(GIVEN PASSAGE)

--- begin ---

I think you can just turn on the key, and your fuel system will pressurise. Unplug the fuel pump fuse, and coil, and crank the engine to unpressurise the fuel system. Worked fore me.
Ok, i was able to energize the Fuel Pump to check for leaks. I found none. NOW...........when i try start the car with the key I dont hear the fuel pump wind up nor do I see any pressure on the fuel gauge. I get pressure when I energize through the "G" terminal. It goes up to 42 real nice. Then of course leaks down to 20psi in about 2 seconds. I checked the Fuse by the passenger side door and it looked good. Did I blow another fuse somewhere. Maybe a relay? How would I test a relay?
Very unlikely you blew a relay. But on my '90 there are 2 fuses and 2 relays. One relay is under the driver side dash. The key activates this one. The other is under the passenger side dash, the ecm activates this one. The 2nd fuse is on the auxilary fuse box (4 fuses) under the passenger side dash right behind the main fuse box.
The ecm will not send the signal (I think it grounds it) to the fuel pump relay if the air bag system is not in place (DERM module has to be hooked up). Of course this is only valid on '90 and later models.

--- end ---

(CHALLENGE A)
Answer these questions from the fuel pump discussion:
(i) What reading does the gauge reach when the pump is energized through the "G" terminal?
(ii) On the '90, where is the relay that the key activates?
(iii) Which module has to be hooked up for the ecm to send its signal to the fuel pump relay?
The records below are unrelated to the fuel pump discussion.

(TASK MATERIAL)
--- begin ---

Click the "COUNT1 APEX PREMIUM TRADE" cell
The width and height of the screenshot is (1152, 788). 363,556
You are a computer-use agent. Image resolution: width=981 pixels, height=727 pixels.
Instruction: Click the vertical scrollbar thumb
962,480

--- end ---
--- begin ---

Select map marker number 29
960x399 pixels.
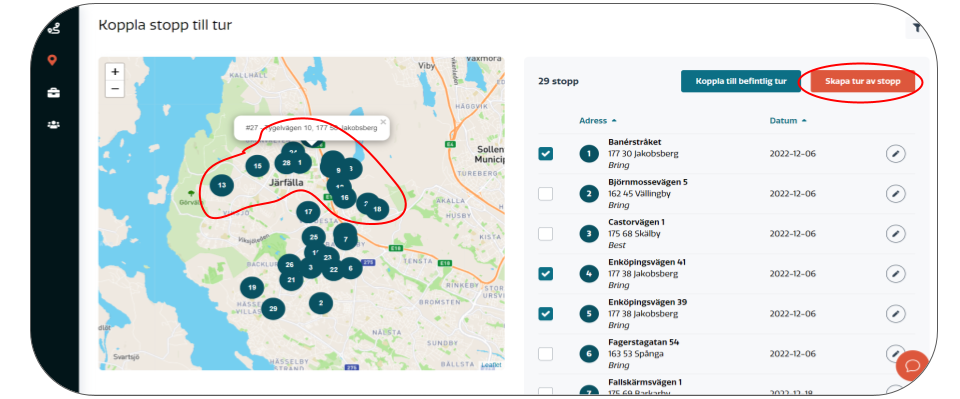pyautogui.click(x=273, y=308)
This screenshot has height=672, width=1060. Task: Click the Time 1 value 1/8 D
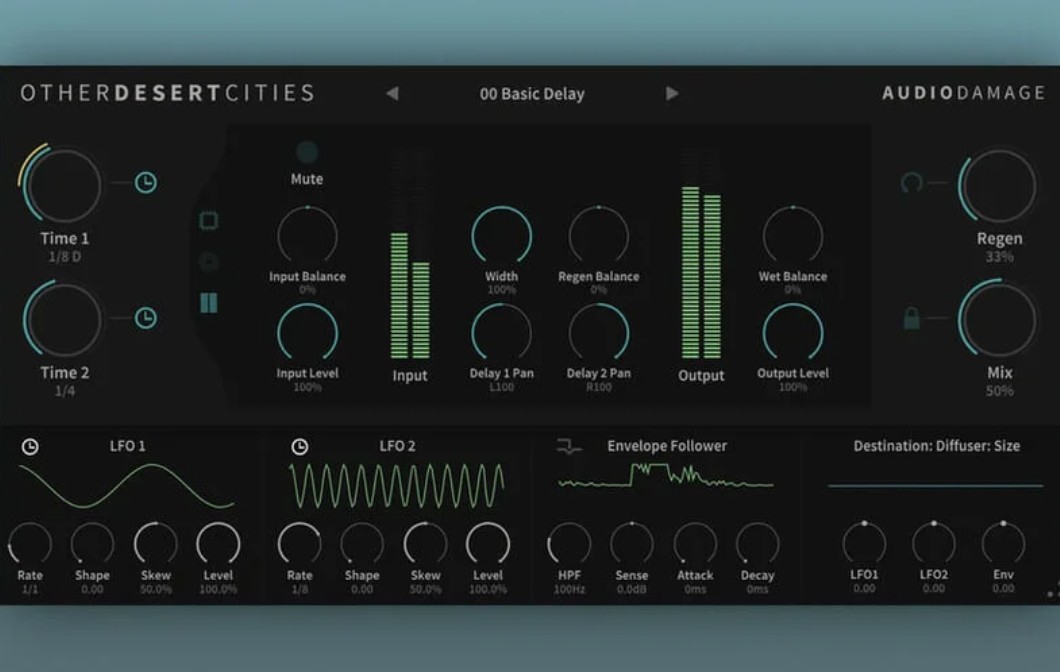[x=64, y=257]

--- end ---

(CHALLENGE B) Can you turn the lines of the records into a JSON list of strings, starting with the line that contains "Select map marker number 29" and going on through the line that contains "[x=64, y=257]", with one string per line, blank lines left out and the pictures omitted?

(WORKED SOLUTION A)
(i) 42
(ii) Under the driver side dash
(iii) The DERM module

(WORKED SOLUTION B)
[
  "Select map marker number 29",
  "960x399 pixels.",
  "pyautogui.click(x=273, y=308)",
  "This screenshot has height=672, width=1060. Task: Click the Time 1 value 1/8 D",
  "[x=64, y=257]"
]